The legislation, sponsored by Likud MK Amit Halevi, would establish a new “Judea and Samaria Heritage Authority,” replacing the Defense Ministry’s Archaeology Unit of the Civil Administration, a branch of COGAT (the Coordinator of Government Activities in the Territories), as the body responsible for sites that include some of the most significant holy sites named in the Hebrew Bible.

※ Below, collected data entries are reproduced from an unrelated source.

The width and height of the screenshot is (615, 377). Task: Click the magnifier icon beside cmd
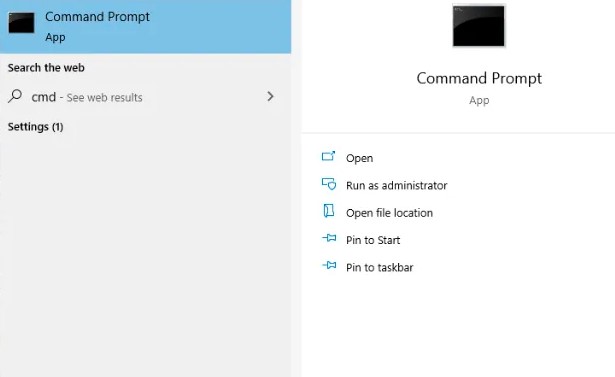pyautogui.click(x=15, y=96)
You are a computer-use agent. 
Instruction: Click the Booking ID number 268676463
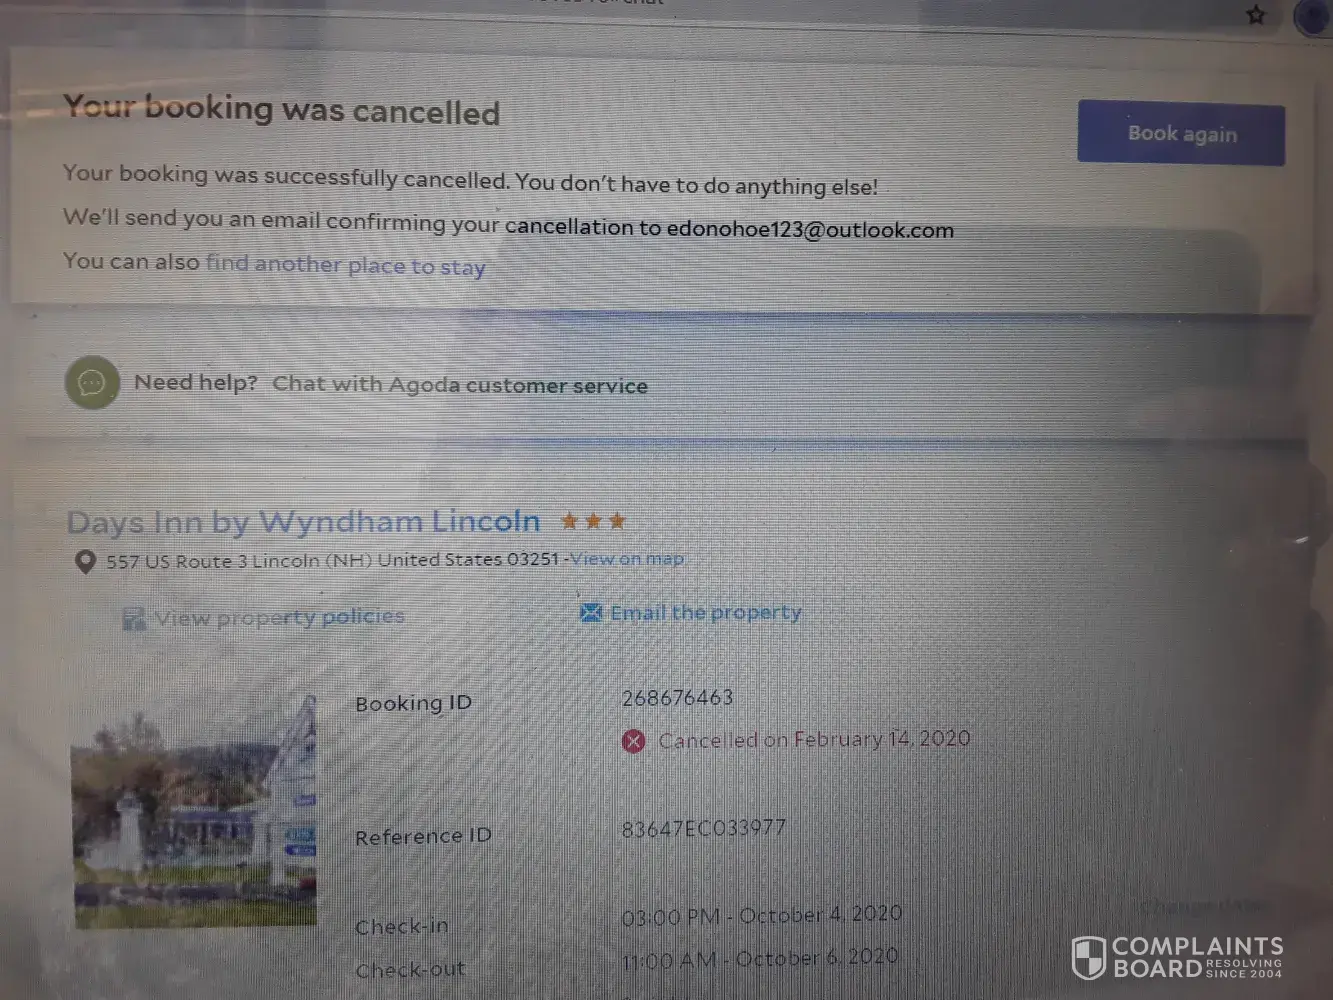click(678, 698)
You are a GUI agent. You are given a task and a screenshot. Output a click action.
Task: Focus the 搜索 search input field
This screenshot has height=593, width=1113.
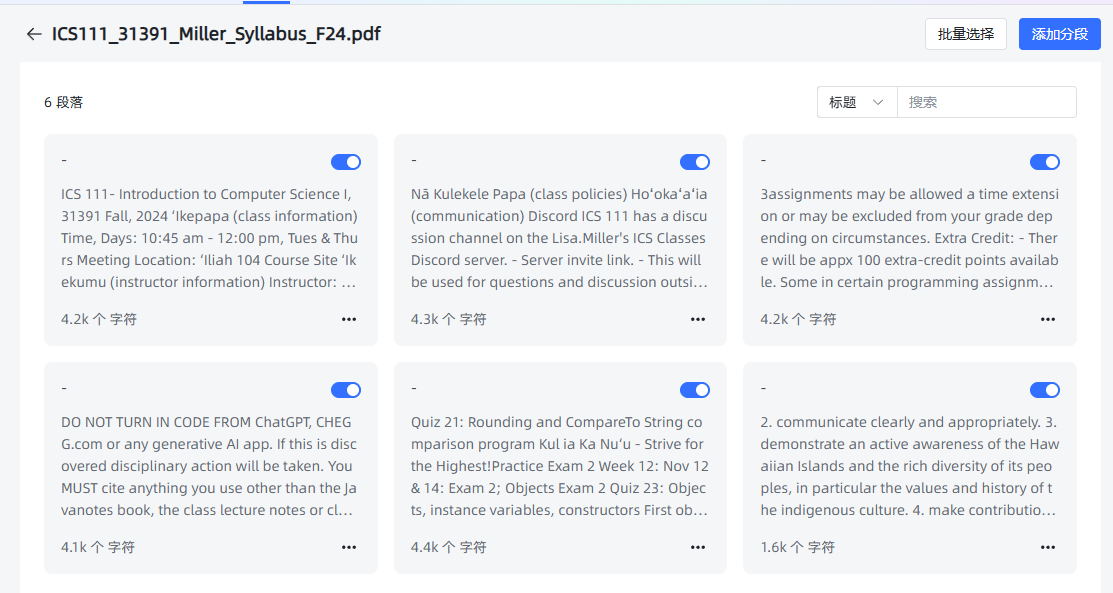click(x=986, y=102)
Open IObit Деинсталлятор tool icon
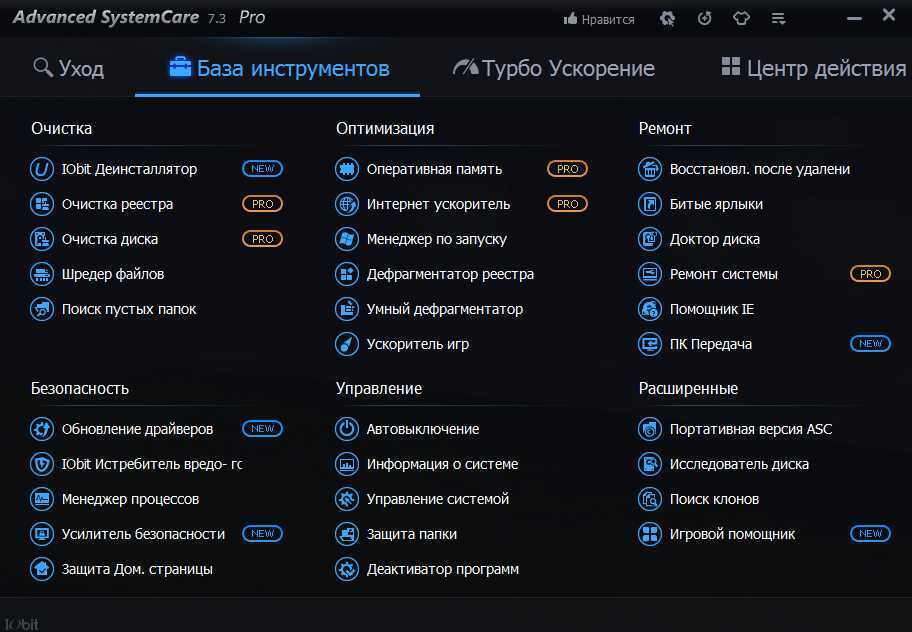 coord(42,169)
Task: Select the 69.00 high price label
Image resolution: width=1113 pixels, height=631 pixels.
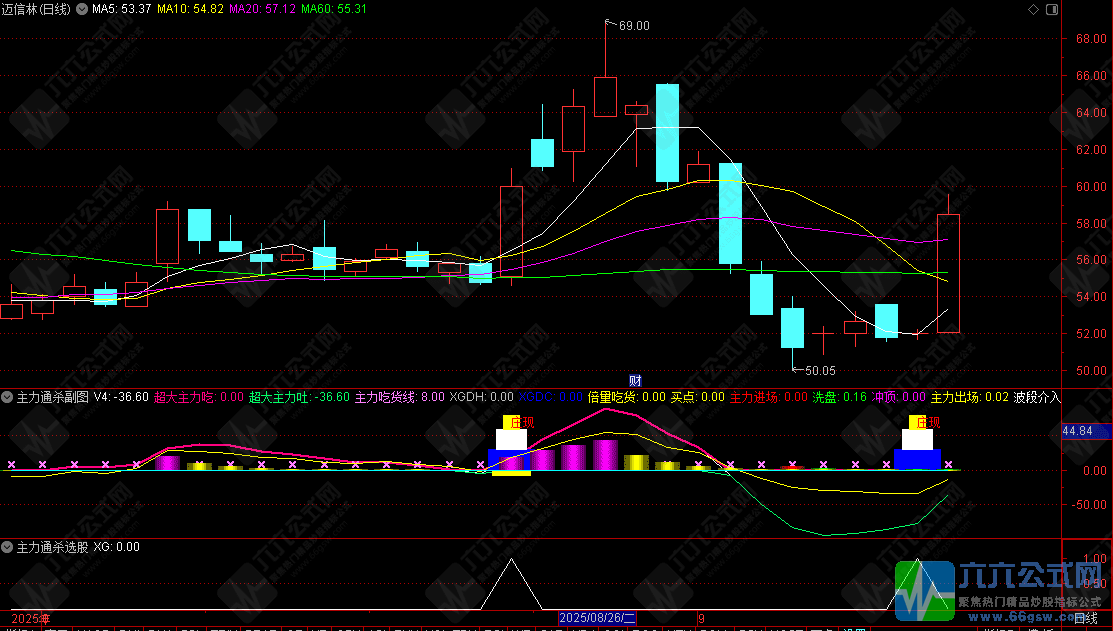Action: click(634, 26)
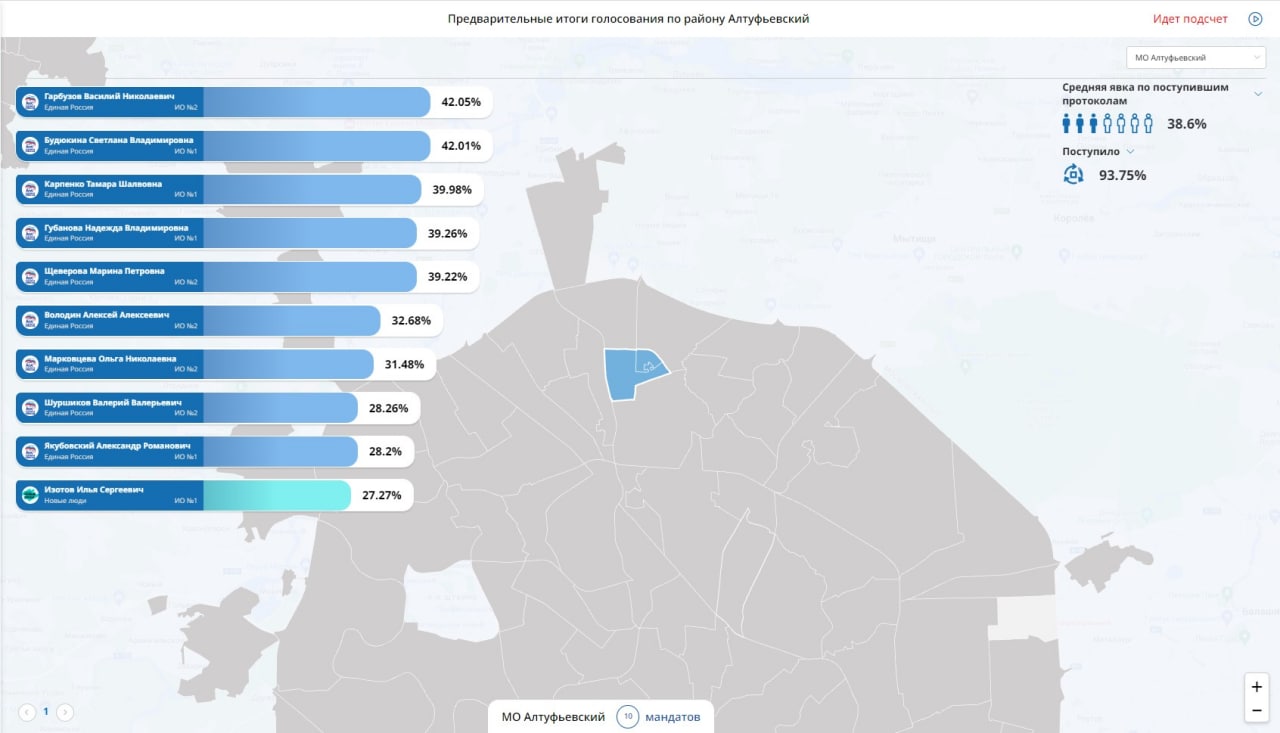Click the play icon next to Идет подсчет
The width and height of the screenshot is (1280, 733).
point(1255,19)
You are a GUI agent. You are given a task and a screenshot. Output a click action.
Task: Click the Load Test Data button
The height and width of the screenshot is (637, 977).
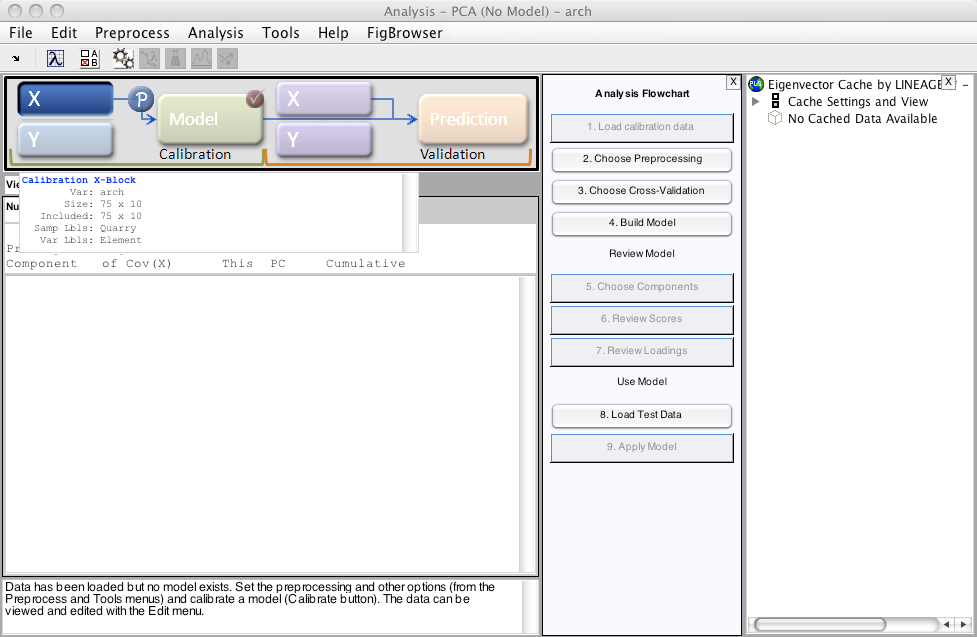(641, 415)
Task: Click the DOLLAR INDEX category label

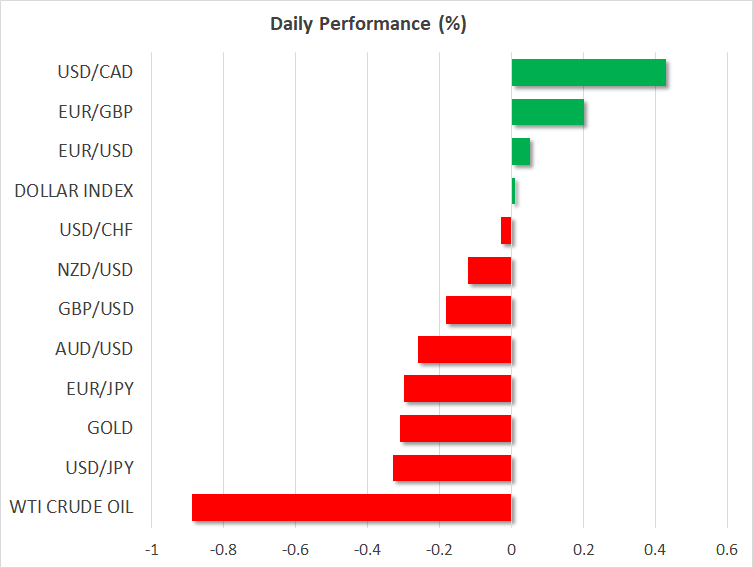Action: point(74,190)
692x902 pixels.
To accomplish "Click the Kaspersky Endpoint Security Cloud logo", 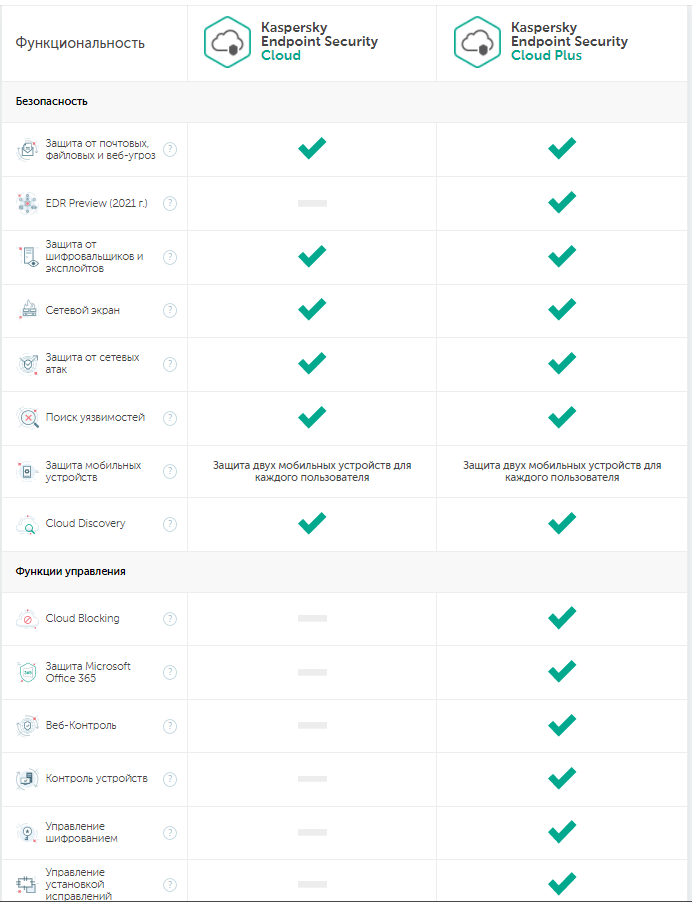I will (228, 42).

What hangs in the balance of this bureaucratic reshuffling is the physical evidence of Jewish civilization stretching back three thousand years. These sites are the stage on which the entire narrative of the Jewish people unfolds. And in Judea and Samaria, that stage is literally buried underfoot, waiting to be uncovered…or destroyed.
AFSI Insight
The proposed bill is an essential step toward protecting and reclaiming Israel’s biblical and historical heritage in Judea and Samaria. Jewish archaeological and religious sites have too often been neglected, looted, or politically manipulated under existing arrangements, and Israel must take direct responsibility for preserving these irreplaceable treasures. This legislation is not merely as an archaeological measure, but an affirmation of Jewish sovereignty and identity in the heartland of the Bible. It is also a necessary act of national and historical preservation that reconnects the Jewish people to their ancestral homeland while safeguarding sites central to Jewish history for future generations.